What we can actually buy now is called spot, for example, you want to buy primary soybeans. This is the unit in the transaction. Now you buy the spot, now it's soybeans, 80 cents a catty, 1.6 1 catty, and then you can give the money to the other party, and the other party can send you the goods. Your transaction is completed, which is called spot transaction, but the expectation of the future has not been realized, which spans time.

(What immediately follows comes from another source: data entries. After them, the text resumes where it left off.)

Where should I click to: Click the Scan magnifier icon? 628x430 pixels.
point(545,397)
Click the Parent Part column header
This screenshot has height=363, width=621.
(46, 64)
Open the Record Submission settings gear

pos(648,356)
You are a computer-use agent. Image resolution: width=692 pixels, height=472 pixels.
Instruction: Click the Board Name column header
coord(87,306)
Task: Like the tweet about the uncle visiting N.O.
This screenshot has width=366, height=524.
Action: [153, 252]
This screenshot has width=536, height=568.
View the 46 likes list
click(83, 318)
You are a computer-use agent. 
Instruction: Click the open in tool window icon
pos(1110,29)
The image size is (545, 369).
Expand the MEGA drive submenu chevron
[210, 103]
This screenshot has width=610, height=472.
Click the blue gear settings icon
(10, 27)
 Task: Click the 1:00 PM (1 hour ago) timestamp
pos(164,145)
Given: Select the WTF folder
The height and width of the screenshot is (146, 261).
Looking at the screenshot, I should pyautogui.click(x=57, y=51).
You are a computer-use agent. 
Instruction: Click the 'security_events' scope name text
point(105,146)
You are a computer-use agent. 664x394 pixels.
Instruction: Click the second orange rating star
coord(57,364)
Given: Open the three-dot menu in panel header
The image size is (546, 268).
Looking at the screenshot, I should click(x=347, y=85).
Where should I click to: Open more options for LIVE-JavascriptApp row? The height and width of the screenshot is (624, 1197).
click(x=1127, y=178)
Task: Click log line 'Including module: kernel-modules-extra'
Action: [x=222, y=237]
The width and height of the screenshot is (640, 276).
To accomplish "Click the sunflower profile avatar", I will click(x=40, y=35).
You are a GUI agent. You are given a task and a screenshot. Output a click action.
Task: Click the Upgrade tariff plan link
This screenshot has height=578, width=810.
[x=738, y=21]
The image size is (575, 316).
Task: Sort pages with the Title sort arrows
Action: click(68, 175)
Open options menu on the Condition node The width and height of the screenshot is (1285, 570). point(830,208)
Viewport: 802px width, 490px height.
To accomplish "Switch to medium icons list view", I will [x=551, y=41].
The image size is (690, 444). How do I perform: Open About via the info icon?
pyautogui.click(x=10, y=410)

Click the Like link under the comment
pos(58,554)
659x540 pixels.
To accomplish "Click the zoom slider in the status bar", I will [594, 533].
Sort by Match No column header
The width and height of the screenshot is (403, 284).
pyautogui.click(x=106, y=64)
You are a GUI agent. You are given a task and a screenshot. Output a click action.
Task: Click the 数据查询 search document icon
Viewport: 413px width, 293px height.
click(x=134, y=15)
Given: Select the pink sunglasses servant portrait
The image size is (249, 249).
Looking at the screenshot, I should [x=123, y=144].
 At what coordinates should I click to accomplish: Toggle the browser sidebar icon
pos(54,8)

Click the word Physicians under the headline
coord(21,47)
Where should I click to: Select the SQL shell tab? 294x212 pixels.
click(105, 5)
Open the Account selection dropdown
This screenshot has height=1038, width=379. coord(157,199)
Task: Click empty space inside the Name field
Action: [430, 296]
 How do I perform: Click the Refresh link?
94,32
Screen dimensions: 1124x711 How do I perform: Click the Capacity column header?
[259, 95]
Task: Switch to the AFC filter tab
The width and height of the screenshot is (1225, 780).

The two sides determine the price and terms of the transaction according to a certain point in the future, and then cash it.
For example, soybeans are now 80 cents a catty, and I think soybeans may rise to one yuan or even more expensive in the future. Then I signed such a futures agreement with a dealer, and I chose to deliver primary soybeans at the price of 90 cents in the next six months. Of course, I can exercise this right or not, because I can buy call options or put options, but there is a commission rate. You have to spend money if you don't exercise.
In the next six months, he will go from 80 cents to 1.2 yuan, so I will buy it at 90 cents and then sell it to others. At that time, it will not be the spot of futures LeTV. If I directly change a catty of soybeans into thirty cents, will I make money? On the other hand, it is also possible that it will become 60 cents instead of 1.2 yuan in the future. If I still buy it at ninety cents, all the losses will be mine.